Copy out each of these rows word for word, without changing anything.

Element lookup rows
┄┄┄┄┄┄┄┄┄┄
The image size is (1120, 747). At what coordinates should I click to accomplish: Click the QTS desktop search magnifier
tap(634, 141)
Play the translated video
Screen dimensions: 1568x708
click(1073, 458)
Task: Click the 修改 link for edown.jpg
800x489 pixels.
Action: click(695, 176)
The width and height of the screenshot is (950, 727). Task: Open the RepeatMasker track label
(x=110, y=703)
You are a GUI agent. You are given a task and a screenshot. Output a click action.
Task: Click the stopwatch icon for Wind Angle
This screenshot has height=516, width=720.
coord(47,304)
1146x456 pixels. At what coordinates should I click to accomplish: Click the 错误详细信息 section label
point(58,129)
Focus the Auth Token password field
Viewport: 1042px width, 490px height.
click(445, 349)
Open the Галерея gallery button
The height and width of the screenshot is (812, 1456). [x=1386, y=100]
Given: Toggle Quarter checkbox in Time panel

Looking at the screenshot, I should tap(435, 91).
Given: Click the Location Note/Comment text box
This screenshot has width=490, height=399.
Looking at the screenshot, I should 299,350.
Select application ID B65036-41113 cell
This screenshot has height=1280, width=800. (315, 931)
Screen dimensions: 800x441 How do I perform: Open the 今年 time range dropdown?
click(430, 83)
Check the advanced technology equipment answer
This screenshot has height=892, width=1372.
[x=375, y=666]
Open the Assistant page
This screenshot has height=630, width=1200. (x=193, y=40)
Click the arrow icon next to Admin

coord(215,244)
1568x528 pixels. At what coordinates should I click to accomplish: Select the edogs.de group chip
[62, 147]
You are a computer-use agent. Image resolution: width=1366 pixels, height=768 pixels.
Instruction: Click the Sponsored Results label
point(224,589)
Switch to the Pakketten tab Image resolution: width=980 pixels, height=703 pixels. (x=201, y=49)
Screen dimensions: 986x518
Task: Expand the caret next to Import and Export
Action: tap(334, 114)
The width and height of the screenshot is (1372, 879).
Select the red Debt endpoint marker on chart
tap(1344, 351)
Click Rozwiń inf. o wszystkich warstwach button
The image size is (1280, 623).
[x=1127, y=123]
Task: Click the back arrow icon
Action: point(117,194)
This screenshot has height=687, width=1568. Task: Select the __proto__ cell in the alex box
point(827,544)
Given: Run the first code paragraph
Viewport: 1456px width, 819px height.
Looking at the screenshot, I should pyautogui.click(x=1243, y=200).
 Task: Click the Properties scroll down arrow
┄┄┄┄┄┄┄┄┄┄
Worked solution -
The image size is (1120, 747). At what coordinates should I click to accomplish: Click the QTS desktop search magnifier
tap(634, 141)
Play the translated video
Screen dimensions: 1568x708
click(1073, 458)
Task: Click the 修改 link for edown.jpg
800x489 pixels.
Action: click(695, 176)
The width and height of the screenshot is (950, 727). Task: Open the RepeatMasker track label
(x=110, y=703)
You are a GUI agent. You are given a task and a screenshot. Output a click action.
Task: Click the stopwatch icon for Wind Angle
This screenshot has height=516, width=720.
coord(47,304)
1146x456 pixels. At what coordinates should I click to accomplish: Click the 错误详细信息 section label
point(58,129)
Focus the Auth Token password field
Viewport: 1042px width, 490px height.
click(445, 349)
Open the Галерея gallery button
The height and width of the screenshot is (812, 1456). [x=1386, y=100]
Given: Toggle Quarter checkbox in Time panel

Looking at the screenshot, I should tap(435, 91).
Given: Click the Location Note/Comment text box
This screenshot has width=490, height=399.
Looking at the screenshot, I should 299,350.
Select application ID B65036-41113 cell
This screenshot has height=1280, width=800. (315, 931)
Screen dimensions: 800x441 How do I perform: Open the 今年 time range dropdown?
click(430, 83)
Check the advanced technology equipment answer
This screenshot has height=892, width=1372.
[x=375, y=666]
Open the Assistant page
This screenshot has height=630, width=1200. (x=193, y=40)
Click the arrow icon next to Admin

coord(215,244)
1568x528 pixels. At what coordinates should I click to accomplish: Select the edogs.de group chip
[62, 147]
You are a computer-use agent. Image resolution: width=1366 pixels, height=768 pixels.
Instruction: Click the Sponsored Results label
point(224,589)
Switch to the Pakketten tab Image resolution: width=980 pixels, height=703 pixels. (x=201, y=49)
Screen dimensions: 986x518
Task: Expand the caret next to Import and Export
Action: tap(334, 114)
The width and height of the screenshot is (1372, 879).
Select the red Debt endpoint marker on chart
tap(1344, 351)
Click Rozwiń inf. o wszystkich warstwach button
The image size is (1280, 623).
[x=1127, y=123]
Task: Click the back arrow icon
Action: point(117,194)
This screenshot has height=687, width=1568. Task: Select the __proto__ cell in the alex box
point(827,544)
Given: Run the first code paragraph
Viewport: 1456px width, 819px height.
Looking at the screenshot, I should pyautogui.click(x=1243, y=200).
 Task: Click the Properties scroll down arrow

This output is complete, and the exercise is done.